This may be a very problematic study, but I think it's good to laugh at
because it tends to reinforce the supposition / superstition / myth about the
attractiveness of guitarists:

[http://www.mensfitness.com/life/entertainment/study-women-
mo...](http://www.mensfitness.com/life/entertainment/study-women-more-
attracted-guys-who-play-guitar)

It's a well worn joke that playing to impress non-musicians is a very
lucrative career path - playing to impress other musicians leads to poverty
more than likely.

------
6stringmerc
As a second generation player getting on in years, if a bunch of the next
generation doesn't pick up the guitar and goes the DAW/laptop/plug-in route I
can't blame them. Sure, there are big selling pop or rock-adjacent bands with
guitars - Coldplay, Radiohead, Maroon 5, The Strokes - and country stars like
Miranda Lambert, Brad Paiseley, and The Dixie Chicks feature it well.
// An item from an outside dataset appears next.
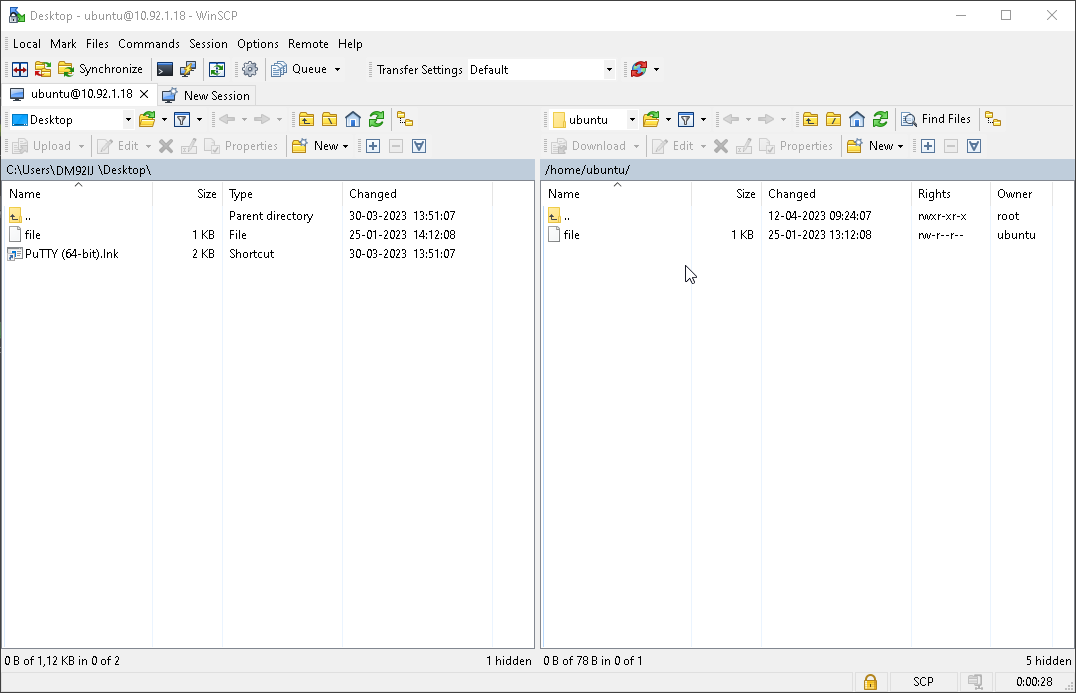Open Find Files in the remote toolbar
Image resolution: width=1076 pixels, height=693 pixels.
click(x=937, y=118)
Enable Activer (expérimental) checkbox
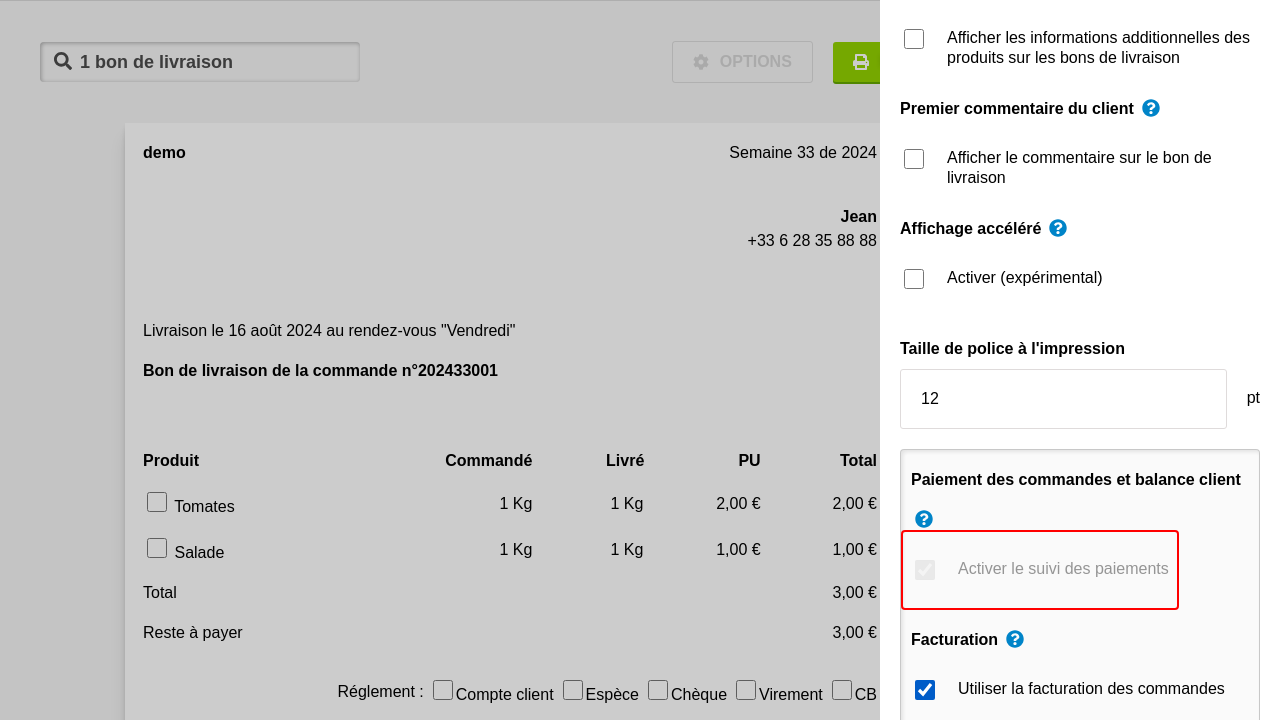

It's not
going to die out as long as those kind of groups speak to young audiences.
Have you taken a look at the local used instrument market in the US? Try not
to drown in oversupply.

Maybe not in other markets - actually I see there are lots of complaints about
that - import taxes, etc, making it nearly impossible for passionate players
to get even reasonable models for prices less than a cheap beater car. That's
a genuine problem I think, but not that players don't have enough colors to
choose from. Really? Nah...

Also it's strange to me that real, loud & proud rock & roll is still very
American and very present with a group like Black Stone Cherry[1], and yet
they seem to do best overseas (England, Europe), not in the US. I've seen them
several times live and they bring it - like groove rock, thunderous sync of
bass, guitar & guitar and then vocal melodies - but I don't see them having
any crossover appeal to pop or country, so they go where the audiences are. As
a result, the Chris Robinson signature PRS guitar is actually not slated for
US market distribution - only England and Europe. Business decisions like this
add up. [1]
[https://www.youtube.com/watch?v=OFmIlJUYXeo](https://www.youtube.com/watch?v=OFmIlJUYXeo)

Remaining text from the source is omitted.